*REQUIRED WORK:*
• a. In the gravity thread, what reason had the original poster heard for the acceleration dropping to one quarter of its surface value? Answer in one to three sentences.
• b. Reproduce word for word the part of the gravity thread that opens with the words containing "What is the" and closes with "Why is it 1/4?".

*READING TEXT:*
* * * * * * * * *

What is the Gravitational Acceleration at a Height Equal to Earth's Diameter?

[Deebu R]

Homework Statement

If the gravitational acceleration at the Earths surface is 9.81 m/s^2 what is its value at a height equal to the diameter of the Earth from its surface?

2. The attempt at a solution
I have heard that it becomes 1/4th the value as the center of mass is moving away form each other.
But I really can't understand the idea. Why is it 1/4?

 

[PeroK]

What do you know about the force gravity?

 

[Deebu R]

What do you know about the force gravity?

I know that it is a force acting between 2 masses with a distence between them. It is represented by F= G m1m2/ d^2.
I also know that it is a concervative force and a central force.

 

[PeroK]

I know that it is a force acting between 2 masses with a distence between them. It is represented by F= G m1m2/ d^2.
I also know that it is a concervative force and a central force.

That's good. So, what can you do with that formula for $F$?

 

[Deebu R]

That's good. So, what can you do with that formula for $F$?

* * * * * * * * *

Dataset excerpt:
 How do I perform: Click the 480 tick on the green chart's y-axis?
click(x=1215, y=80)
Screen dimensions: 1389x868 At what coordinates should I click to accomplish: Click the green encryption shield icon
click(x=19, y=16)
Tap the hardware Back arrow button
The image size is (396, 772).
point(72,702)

* * * * * * * * *

*WORKED ANSWERS:*
• a. The poster had heard that the value becomes one quarter because the centers of mass are moving away from each other.

• b.
What is the Gravitational Acceleration at a Height Equal to Earth's Diameter?

[Deebu R]

Homework Statement

If the gravitational acceleration at the Earths surface is 9.81 m/s^2 what is its value at a height equal to the diameter of the Earth from its surface?

2. The attempt at a solution
I have heard that it becomes 1/4th the value as the center of mass is moving away form each other.
But I really can't understand the idea. Why is it 1/4?